→ **TASK 1**
According to the adoption text, who raced one another to the grave during that last year?
→ **TASK 2**
From the adoption text, extract verbatim the passage that opens with the words containing "It wasn’t until" and closes with "real. Real fast.".

→ **TEXT**
Although being adopted wasn’t completely unique, I quickly realized that being adopted in the era that I was and finding my biological parents nearly on accident and developing the relationships we did, was absolutely unique. For a number of years, friends, family and acquaintances that heard the story always said, “what an incredible story! you should write a book!” It turns out that the story got a lot more interesting than just the headline of “adopted child finds biological parents” as time went on. Intertwining all of the families was tricky to navigate, but we made it work.
It wasn’t until that last year, the year that my adopted dad and my biological mom decided to race one another to the grave in some kind of sick and twisted Kentucky Derby, that things got complicated. Complicated as hell, a matter of fact. All of the little universes that were spinning around in their manageable, yet chaotic orbits seemed to come crashing into one another and stuff got real. Real fast.

(Stored data entries)
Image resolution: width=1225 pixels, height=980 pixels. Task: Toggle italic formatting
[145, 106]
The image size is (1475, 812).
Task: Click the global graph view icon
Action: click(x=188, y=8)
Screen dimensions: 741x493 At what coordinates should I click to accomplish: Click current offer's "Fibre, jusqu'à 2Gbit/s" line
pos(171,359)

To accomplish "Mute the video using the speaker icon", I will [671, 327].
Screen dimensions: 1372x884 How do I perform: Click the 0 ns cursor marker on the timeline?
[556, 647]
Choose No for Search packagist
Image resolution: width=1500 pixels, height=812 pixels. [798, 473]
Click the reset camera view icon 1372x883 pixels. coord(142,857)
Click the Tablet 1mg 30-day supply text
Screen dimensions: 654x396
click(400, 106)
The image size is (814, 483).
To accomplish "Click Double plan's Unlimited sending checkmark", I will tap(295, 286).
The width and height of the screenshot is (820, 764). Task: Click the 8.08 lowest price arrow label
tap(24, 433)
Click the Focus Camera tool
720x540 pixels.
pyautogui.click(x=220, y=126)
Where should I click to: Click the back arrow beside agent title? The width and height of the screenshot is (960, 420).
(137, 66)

→ **TASK SOLUTION 1**
The writer's adopted dad and biological mom.

→ **TASK SOLUTION 2**
It wasn’t until that last year, the year that my adopted dad and my biological mom decided to race one another to the grave in some kind of sick and twisted Kentucky Derby, that things got complicated. Complicated as hell, a matter of fact. All of the little universes that were spinning around in their manageable, yet chaotic orbits seemed to come crashing into one another and stuff got real. Real fast.